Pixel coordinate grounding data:
──────────────────────────────

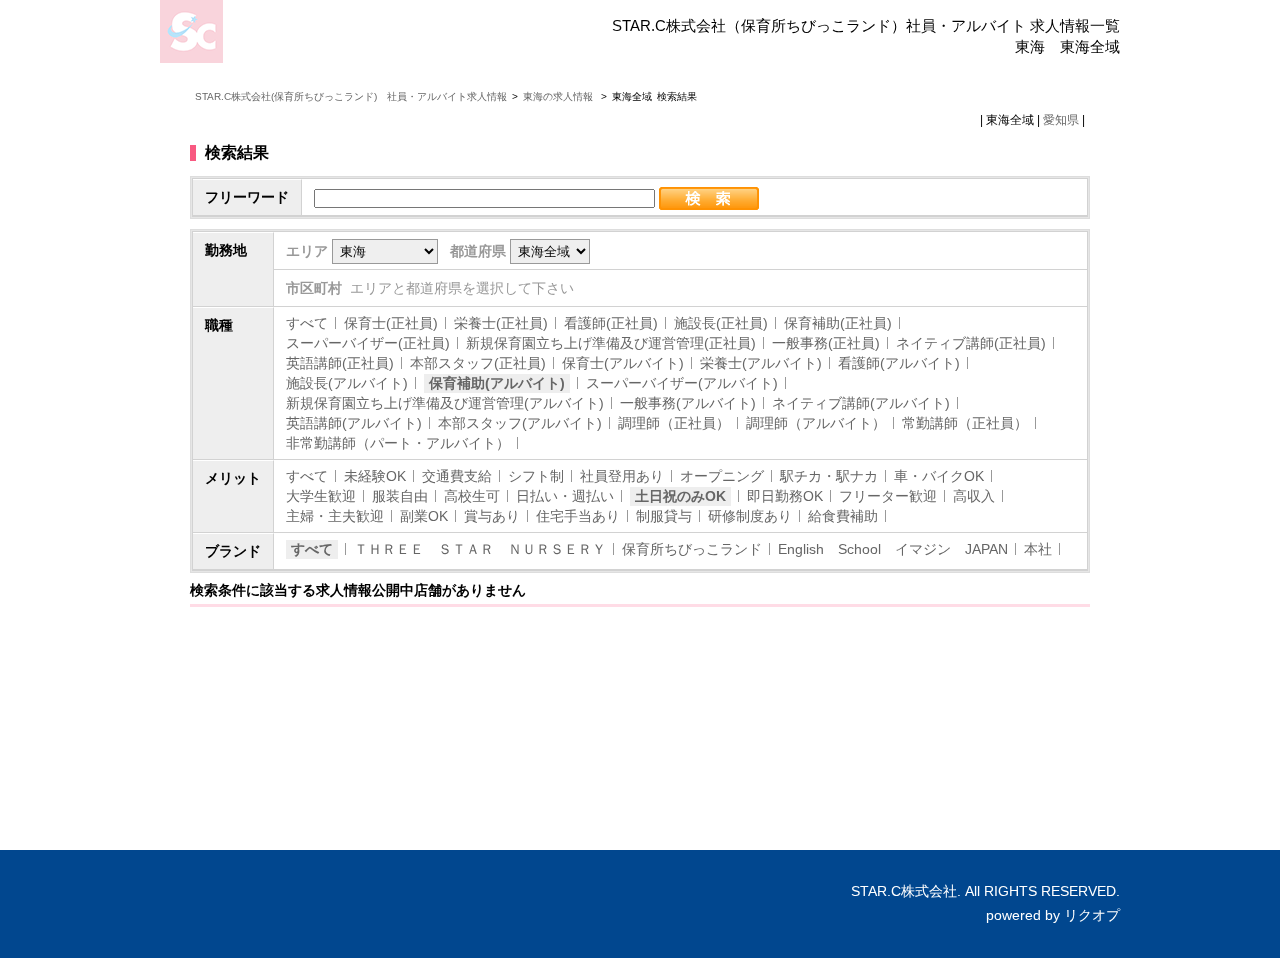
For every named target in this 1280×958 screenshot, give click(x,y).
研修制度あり (750, 516)
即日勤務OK (785, 496)
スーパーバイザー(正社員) (368, 343)
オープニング (722, 476)
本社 (1038, 549)
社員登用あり (622, 476)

──────────────────────────────

- **Task details**:
An exact copy of the entries, minus the pictures, is what's needed here.

- **Answer space**:
For every named target in this 1280×958 screenshot, give click(x,y).
研修制度あり (750, 516)
即日勤務OK (785, 496)
スーパーバイザー(正社員) (368, 343)
オープニング (722, 476)
本社 (1038, 549)
社員登用あり (622, 476)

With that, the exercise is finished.